─── Supplied records
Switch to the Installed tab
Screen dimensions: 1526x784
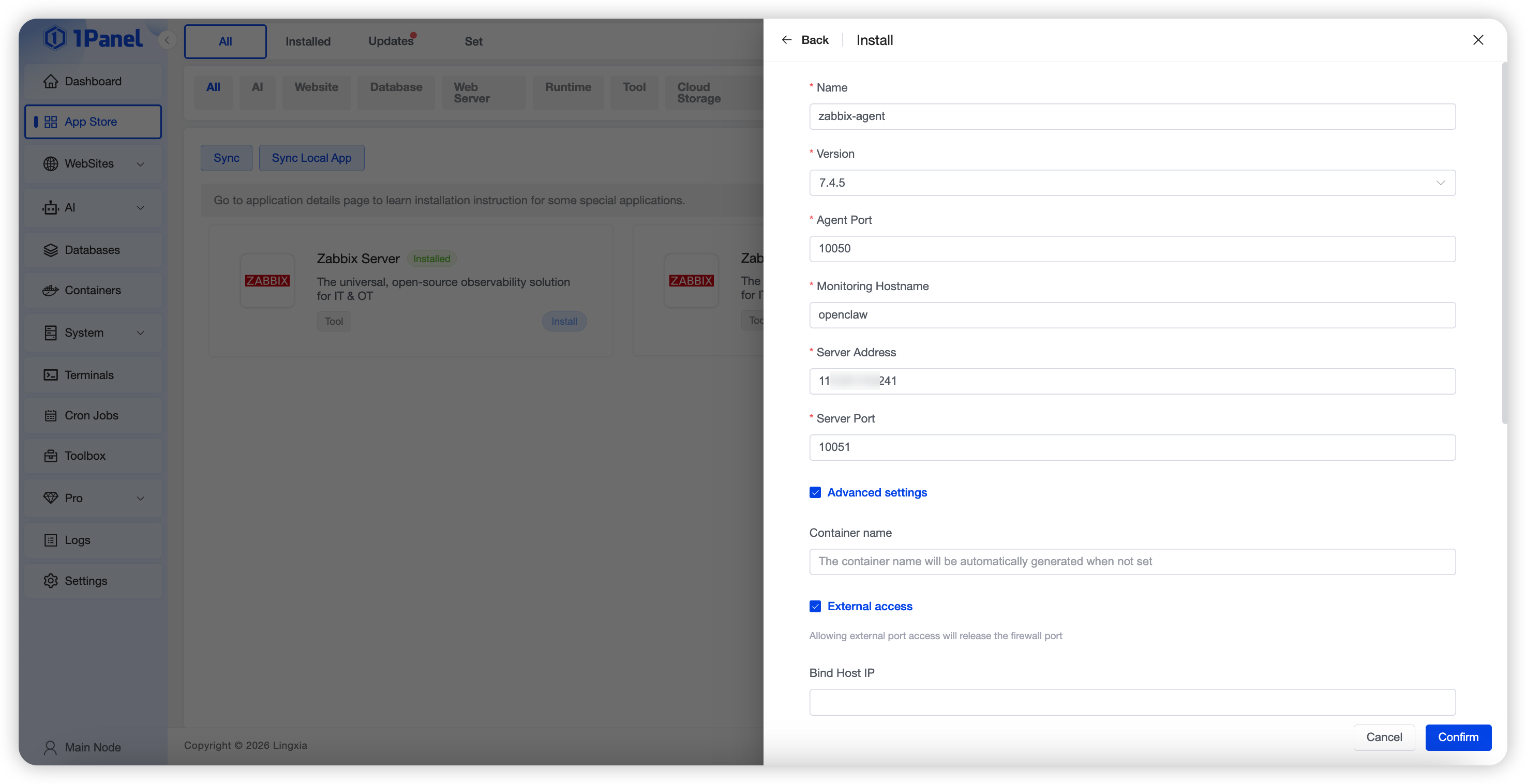tap(307, 41)
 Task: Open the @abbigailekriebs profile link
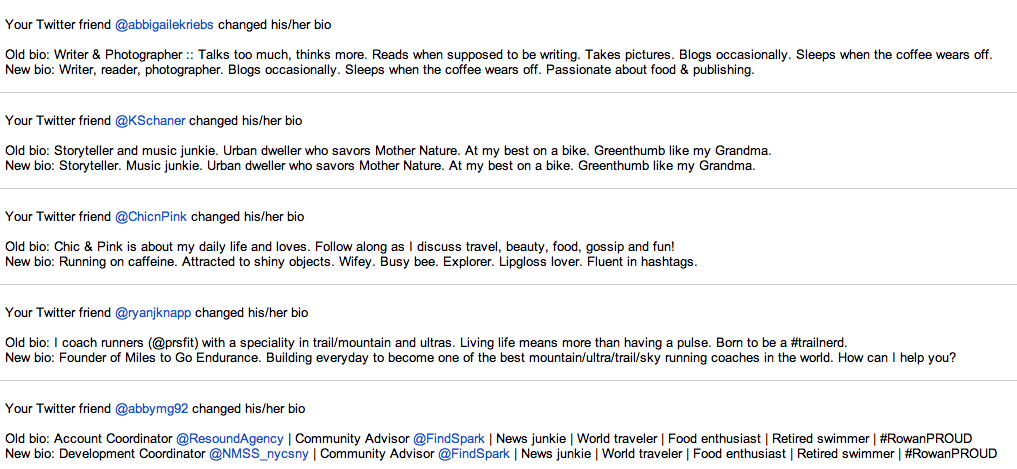point(164,25)
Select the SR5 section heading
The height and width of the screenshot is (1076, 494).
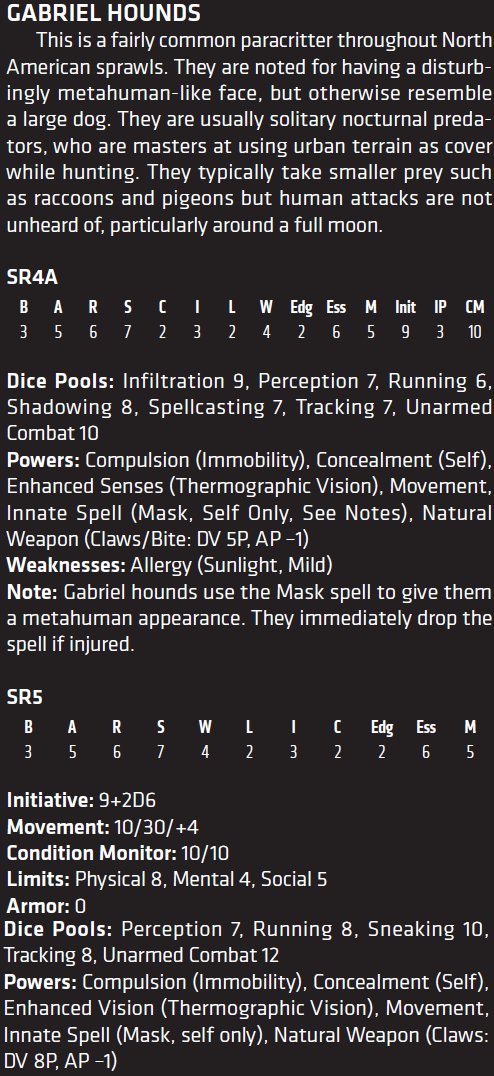point(25,697)
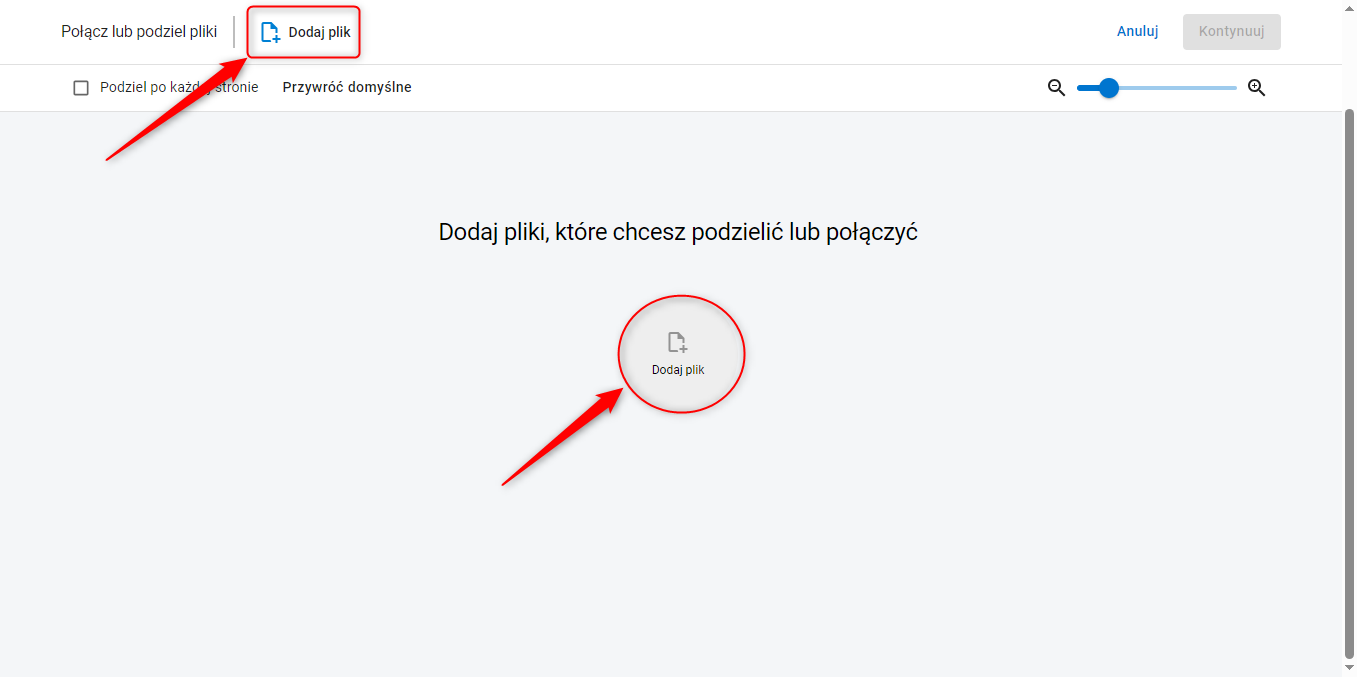Image resolution: width=1357 pixels, height=677 pixels.
Task: Click the Połącz lub podziel pliki title
Action: click(x=139, y=31)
──────
▸ Exercise details
Reproduce the text of every entry above verbatim, omitting the pictures.

▸ In response
Switch to the Installed tab
Screen dimensions: 1526x784
tap(307, 41)
 Task: Open the @abbigailekriebs profile link
point(164,25)
Select the SR5 section heading
The height and width of the screenshot is (1076, 494).
point(25,697)
Image resolution: width=1357 pixels, height=677 pixels.
Task: Click the Połącz lub podziel pliki title
Action: click(x=139, y=31)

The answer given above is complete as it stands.